The Alianza Biodiversidad, Friends of the Earth Latin America and the Caribbean (ATALC) and World Rainforest Movement (WRM) have jointly published a new special edition (in Spanish) of the magazine "Biodiversidad, Sustento y Culturas" (Biodiversity, Livelihoods and Cultures), devoted to an examination of the advance and impacts of the “green economy” in Latin America and entitled “Leyes, políticas y economía verde al servicio del despojo de los pueblos” (Laws, policies and the green economy at the service of the plunder of the peoples).
The publication is available in pdf here: Leyes, políticas y economía verde al servicio del despojo de los pueblos
WRM conducted three research studies on REDD projects which resulted in three articles included in this special edition. Each of these articles has been translated into English:
- The Monte Pascoal-Pau Brasil ecological corridor carbon, community and biodiversity initiative: Another carbon offset failure. By Jutta Kill. This study looks at one particular forest offset project in the south of Bahia, Brazil, that has been marketed as a pilot project for financing restoration of “degraded” forests through the sale of carbon credits. To read the article, click here: http://wrm.org.uy/wp-content/uploads/2013/11/Carbon_community_and_biodiversity_initiative.pdf (also available in Spanish, Portuguese and French).
- Observations on a private REDD project in the state of Acre, Brazil. By the Centro de Memória das Lutas e Movimentos Sociais da Amazônia. This study looks at the Purus Project, which is purportedly aimed at “generating sustainable economic opportunities for the local communities” and “implementing social projects” while mitigating deforestation and preserving biodiversity in the project area. To read the article, click here: http://wrm.org.uy/wp-content/uploads/2013/11/Observations_on_a_private_REDD_project_in_Acre.pdf (also available in Spanish and Portuguese).

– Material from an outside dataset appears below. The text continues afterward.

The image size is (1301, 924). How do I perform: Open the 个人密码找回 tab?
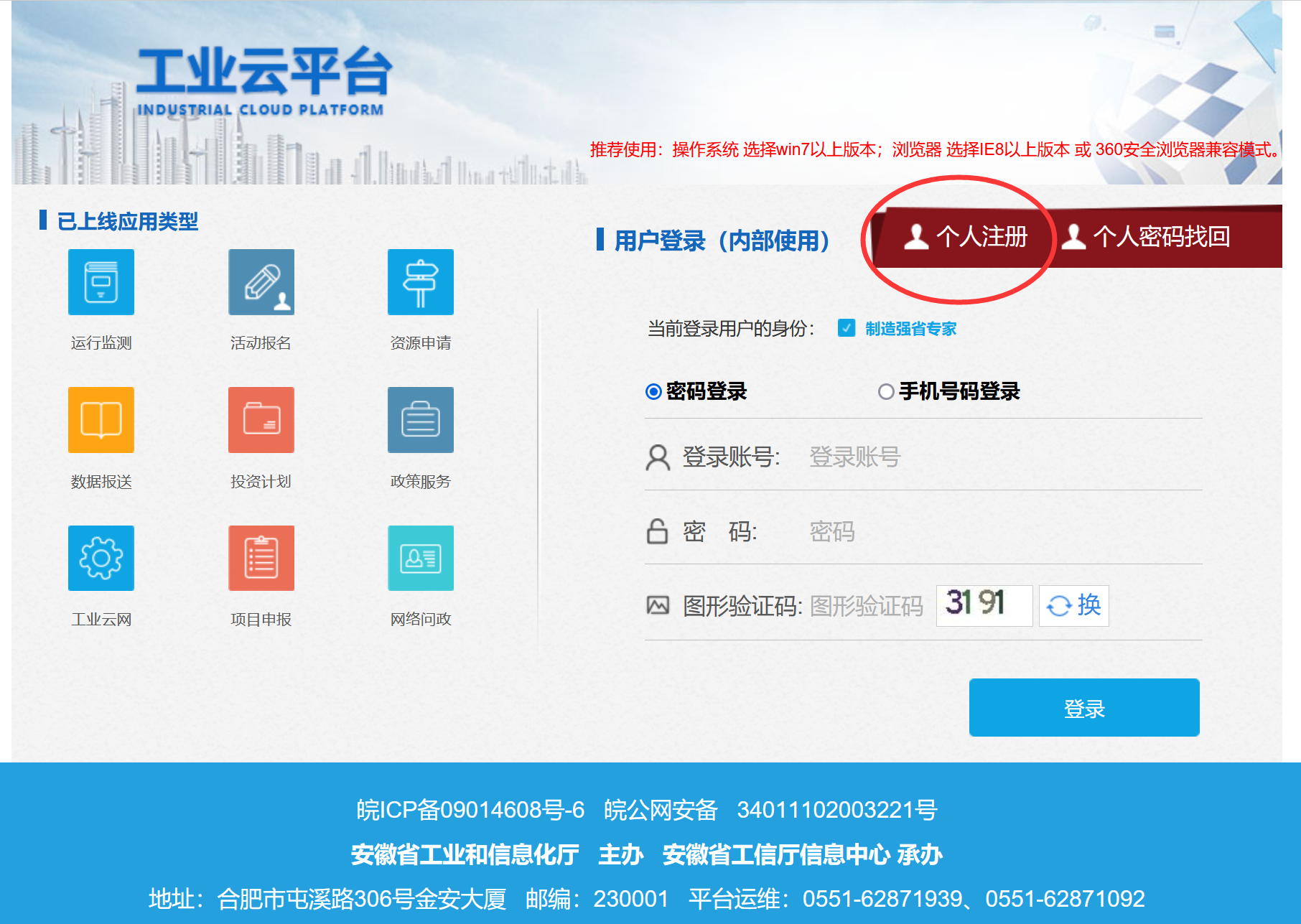point(1147,237)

Although both projects (in Bahia and Acre) are certified, which is meant to guarantee – according to the agreements signed – positive social impacts for the local communities, the actual experience has demonstrated that the communities are not in fact benefitting from these REDD projects. On the contrary, they have been negatively affected by these projects which primarily serve the interests of large landholders, including private companies and big conservation NGOs, as well as the state government itself, in the case of Acre.

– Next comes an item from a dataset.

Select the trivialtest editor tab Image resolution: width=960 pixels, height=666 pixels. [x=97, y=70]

- Masking the Destruction: REDD+ in the Peruvian Amazon. By Joanna Cabello. This study examines the REDD process in Peru. The Peruvian government has been one of the main promoters of the REDD mechanism in the country, through countless pilot projects that impose market logic on forests.
The study reveals how the REDD process has not contributed to changing, but rather has served to reinforce, the dominant economic model in Peru, based on destructive extractive activities in the Amazon region, primarily by the mining and energy industries, among others. In these circumstances, REDD is an unlikely ally for communities struggling against deforestation and in defence of their territories. To read the article, click here: http://wrm.org.uy/wp-content/uploads/2013/11/Masking_the_Destruction.pdf (also available in Spanish and Portuguese).
By sharing these experiences we hope to contribute to reflection and discussion around the impacts of REDD projects on local communities.